- _TASK ITEM_:
Exactly the lines from the one containing "Visit Our Store! (317, 1246)" through the final line of the listing are to be retyped, and nothing more.

- _THE RECORDS_:
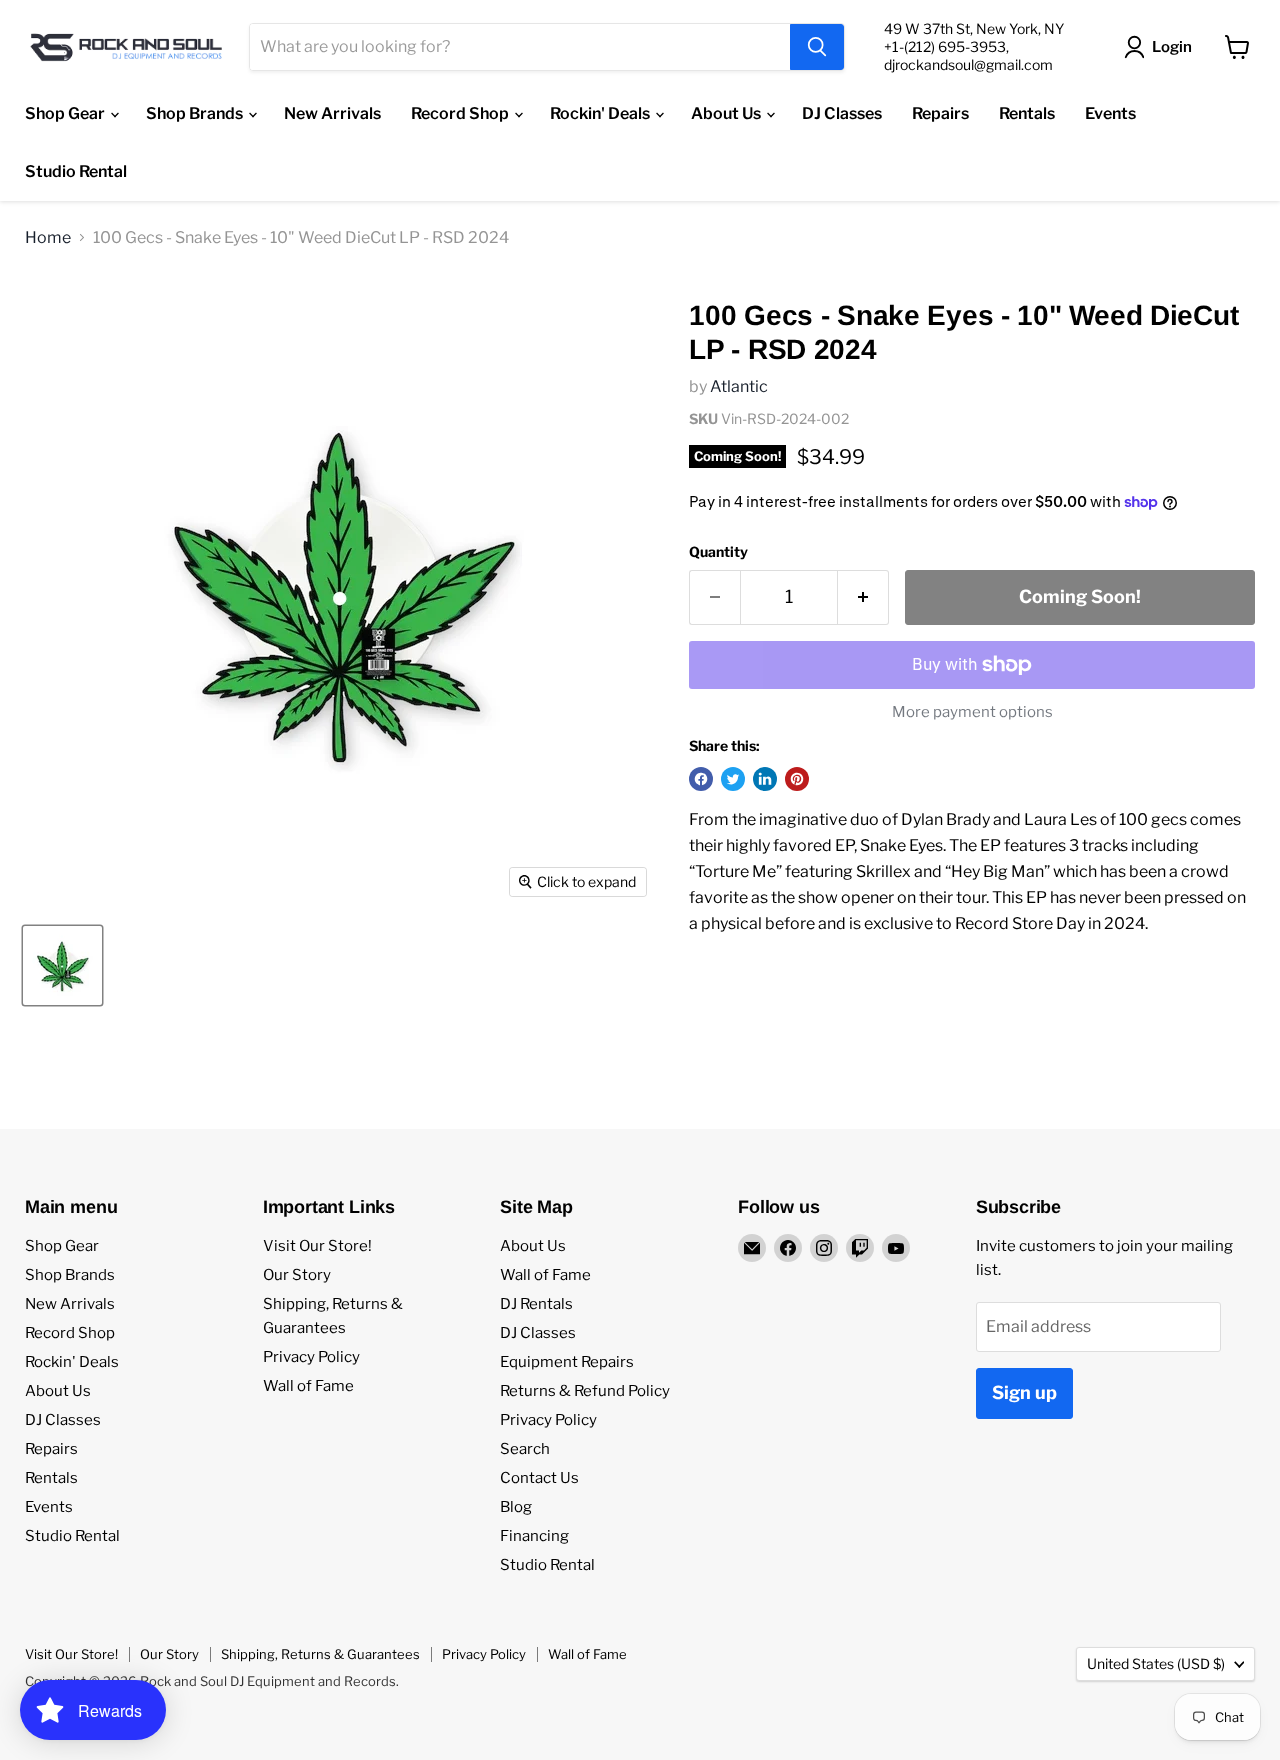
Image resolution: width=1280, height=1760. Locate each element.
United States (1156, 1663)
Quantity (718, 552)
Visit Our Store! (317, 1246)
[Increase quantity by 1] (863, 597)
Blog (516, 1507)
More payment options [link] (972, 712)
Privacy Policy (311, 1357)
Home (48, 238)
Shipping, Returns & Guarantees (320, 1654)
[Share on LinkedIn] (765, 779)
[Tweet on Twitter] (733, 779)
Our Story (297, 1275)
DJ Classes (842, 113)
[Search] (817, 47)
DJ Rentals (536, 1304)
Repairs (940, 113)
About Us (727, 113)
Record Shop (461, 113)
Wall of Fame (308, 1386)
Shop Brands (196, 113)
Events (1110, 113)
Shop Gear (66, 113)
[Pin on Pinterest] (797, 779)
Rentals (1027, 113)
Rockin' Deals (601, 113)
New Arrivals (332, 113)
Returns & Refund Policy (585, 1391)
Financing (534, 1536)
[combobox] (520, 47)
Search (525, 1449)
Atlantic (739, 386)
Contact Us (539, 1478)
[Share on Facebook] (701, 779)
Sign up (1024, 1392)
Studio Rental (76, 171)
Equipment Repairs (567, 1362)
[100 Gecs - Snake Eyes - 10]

- _OUTPUT OF THE EXERCISE_:
Visit Our Store! (317, 1246)
[Increase quantity by 1] (863, 597)
Blog (516, 1507)
More payment options [link] (972, 712)
Privacy Policy (311, 1357)
Home (48, 238)
Shipping, Returns & Guarantees (320, 1654)
[Share on LinkedIn] (765, 779)
[Tweet on Twitter] (733, 779)
Our Story (297, 1275)
DJ Classes (842, 113)
[Search] (817, 47)
DJ Rentals (536, 1304)
Repairs (940, 113)
About Us (727, 113)
Record Shop (461, 113)
Wall of Fame (308, 1386)
Shop Brands (196, 113)
Events (1110, 113)
Shop Gear (66, 113)
[Pin on Pinterest] (797, 779)
Rentals (1027, 113)
Rockin' Deals (601, 113)
New Arrivals (332, 113)
Returns & Refund Policy (585, 1391)
Financing (534, 1536)
[combobox] (520, 47)
Search (525, 1449)
Atlantic (739, 386)
Contact Us (539, 1478)
[Share on Facebook] (701, 779)
Sign up (1024, 1392)
Studio Rental (76, 171)
Equipment Repairs (567, 1362)
[100 Gecs - Snake Eyes - 10]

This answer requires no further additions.